Der Demonstrationsaufruf stand eigentlich schon durch den Bundesweiten Bildungsstreik fest. Doch unterscheidet sich Lübeck von den meisten Unis in Deutschland. Hier ist alles kleiner, die Wege sind kürzer, die Probleme noch nicht so massiv. Und daher wurde der Aufruf zunächst auf Lübecker Bedürfnisse umgeschrieben, die Farben auf den vorgegebenen Plakaten geändert, um sich von der Bundesbewegung abzuheben. Ob die Lübecker Bevölkerung versteht, dass die Studenten hier mit etwas anderen Zielen auf die Straße gehen als im Rest Deutschlands? Christoph macht sich darüber keine Sorgen: „Ich denke, die Bevölkerung hat begriffen, dass der Streik nicht gegen die Unis geht, sondern gegen die Politik.“ Denn es seien nicht die Unis, die sich kümmern müssten, sondern die Bildungspolitiker.

Der nächste Schritt war der zur Polizei, um die Demonstration anzumelden. Normalerweise, so erzählt Christoph, stehe dann ein Kooperationsgespräch an, um Rahmenbedingungen abzustecken. Da aber bereits abzusehen war, dass es eine friedliche Demonstration geben würde, beschränkte sich die Polizei darauf, ihre Auflagen zu schicken: Die maximale Transparent-Länge durfte 2,50 Meter nicht überschreiten. Das Organisationskommitee musste Ordner stellen, einen pro 35 Demonstranten, um die Menschenmenge zu koordinieren und zusammen zu halten. Die Organisatoren hielten sich an die Angaben und so reichten Beamten in normaler Straßenuniform aus. „Die Polizei war ziemlich friedlich“, berichtet Christoph, keine Schlagstöcke, keine Wasserwerfer, kein übermäßig großes Aufgebot.

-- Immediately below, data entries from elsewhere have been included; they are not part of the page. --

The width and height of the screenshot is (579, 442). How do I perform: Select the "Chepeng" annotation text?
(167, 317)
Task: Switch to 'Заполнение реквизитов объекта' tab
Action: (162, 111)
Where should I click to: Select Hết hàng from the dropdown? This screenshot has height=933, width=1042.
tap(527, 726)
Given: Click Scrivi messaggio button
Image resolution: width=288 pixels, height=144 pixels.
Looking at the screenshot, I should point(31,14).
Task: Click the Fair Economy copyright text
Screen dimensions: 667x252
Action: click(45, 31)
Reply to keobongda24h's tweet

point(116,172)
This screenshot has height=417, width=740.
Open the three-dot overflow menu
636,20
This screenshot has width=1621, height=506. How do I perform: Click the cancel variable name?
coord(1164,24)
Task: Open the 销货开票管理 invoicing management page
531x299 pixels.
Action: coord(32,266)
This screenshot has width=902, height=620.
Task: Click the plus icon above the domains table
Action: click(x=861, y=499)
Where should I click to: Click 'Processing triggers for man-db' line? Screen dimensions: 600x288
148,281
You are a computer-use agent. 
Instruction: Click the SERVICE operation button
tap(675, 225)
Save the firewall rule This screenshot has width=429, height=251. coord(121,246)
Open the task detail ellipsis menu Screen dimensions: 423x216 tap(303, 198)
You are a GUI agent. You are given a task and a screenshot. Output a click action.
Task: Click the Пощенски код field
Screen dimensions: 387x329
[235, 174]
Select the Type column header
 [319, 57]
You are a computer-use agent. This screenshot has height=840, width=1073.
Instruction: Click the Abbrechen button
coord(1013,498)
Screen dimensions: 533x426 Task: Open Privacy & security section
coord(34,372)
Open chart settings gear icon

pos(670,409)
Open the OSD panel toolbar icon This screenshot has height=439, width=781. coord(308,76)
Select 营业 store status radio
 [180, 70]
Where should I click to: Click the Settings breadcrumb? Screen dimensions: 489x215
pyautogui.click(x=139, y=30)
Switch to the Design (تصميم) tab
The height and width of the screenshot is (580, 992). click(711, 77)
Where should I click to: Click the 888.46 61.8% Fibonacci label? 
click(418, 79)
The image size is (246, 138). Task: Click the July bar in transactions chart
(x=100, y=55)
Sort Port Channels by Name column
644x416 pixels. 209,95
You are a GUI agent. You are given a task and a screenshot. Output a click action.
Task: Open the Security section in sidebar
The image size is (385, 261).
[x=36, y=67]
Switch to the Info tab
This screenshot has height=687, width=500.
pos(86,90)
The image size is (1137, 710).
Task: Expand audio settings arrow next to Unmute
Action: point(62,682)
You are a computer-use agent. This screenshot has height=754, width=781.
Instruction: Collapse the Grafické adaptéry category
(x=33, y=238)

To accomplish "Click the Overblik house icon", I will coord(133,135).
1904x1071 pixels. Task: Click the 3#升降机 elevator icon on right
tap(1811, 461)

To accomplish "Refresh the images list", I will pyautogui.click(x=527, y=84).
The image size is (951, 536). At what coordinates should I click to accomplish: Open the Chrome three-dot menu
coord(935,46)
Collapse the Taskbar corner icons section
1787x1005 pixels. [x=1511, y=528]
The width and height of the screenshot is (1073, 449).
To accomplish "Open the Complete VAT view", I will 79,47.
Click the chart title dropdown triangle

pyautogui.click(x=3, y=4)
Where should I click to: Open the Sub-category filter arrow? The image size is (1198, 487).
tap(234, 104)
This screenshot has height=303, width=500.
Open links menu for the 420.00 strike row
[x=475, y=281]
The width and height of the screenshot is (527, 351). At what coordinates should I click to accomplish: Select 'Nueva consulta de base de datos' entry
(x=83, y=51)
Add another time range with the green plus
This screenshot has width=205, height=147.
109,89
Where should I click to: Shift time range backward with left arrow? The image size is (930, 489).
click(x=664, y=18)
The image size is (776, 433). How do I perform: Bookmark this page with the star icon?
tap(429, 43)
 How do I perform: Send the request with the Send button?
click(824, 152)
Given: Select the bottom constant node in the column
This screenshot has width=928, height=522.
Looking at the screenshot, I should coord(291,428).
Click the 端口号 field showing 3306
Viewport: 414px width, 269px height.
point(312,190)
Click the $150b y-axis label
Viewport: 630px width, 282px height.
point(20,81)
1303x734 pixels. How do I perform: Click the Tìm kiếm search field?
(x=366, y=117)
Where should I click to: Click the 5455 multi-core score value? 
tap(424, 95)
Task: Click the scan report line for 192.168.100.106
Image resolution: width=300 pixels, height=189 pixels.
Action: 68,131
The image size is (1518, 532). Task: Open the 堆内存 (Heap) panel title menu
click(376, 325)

Auch die Demostrecke musste abgesprochen werden. Zwar sei sie durch das Grundgesetz geschützt; so könnten etwa Streckensperrungen schon von vorneherein ausgeschlossen werden. Trotzdem erfuhren die Bildungsstreiker gerade noch rechtzeitig, dass der Marktplatz gar nicht passiert werden konnte, da sich dort schon die ersten Händler des Weihnachtsmarkts ihren Platz gesucht hatten.

Nun waren die Rahmenbedingungen gesichert, es konnte an die Details gehen. Um sich eine Stimme zu verschaffen, benötigt man die zugehörige Technik. Ein Generator wurde zur Verügung gestellt, für Anlage und Demowagen sowie die Finanzierung von Flyern und Plakate kamen Sponsoren wie das StuPa der Uni, verschiedene Parteien und Jugendorganisationen sowie kleinere Privatgruppen auf. Doch das Rühren der Werbetrommel war lange nicht so effektiv wie vor einem halben Jahr. Während der letzte Streik von rund 2000 Schülern getragen wurde und sich etwa 20 Studenten beteiligt hatten, schätzt Christoph die aktuellen Zahlen auf vielleicht 700 Schüler und 100 Studenten. Andere wollten nur etwa 50 Studenten gesehen haben, die Polizei sprach von insgesamt rund 500 Streikenden. „Irgendwo dazwischen wird die Wahrheit liegen“, beurteilt Christoph die Hochrechnungen. Woran es jedoch liegt, dass das Interesse der Schüler zurück gegangen zu sein scheint, ließe sich nur erahnen. Man sei an das Stadtschülerparlament heran getreten, doch die Schülerverwaltungen der einzelnen Schulen hätten sich gerade erst für das neue Schuljahr konstitutioniert und so war es schwierig, eine ausreichende Anzahl an Schülern zu mobilisieren. Schulleitungen sollen Repressalien angedroht haben; dies sei jedoch noch nicht klar, man müsse das noch nachbereiten.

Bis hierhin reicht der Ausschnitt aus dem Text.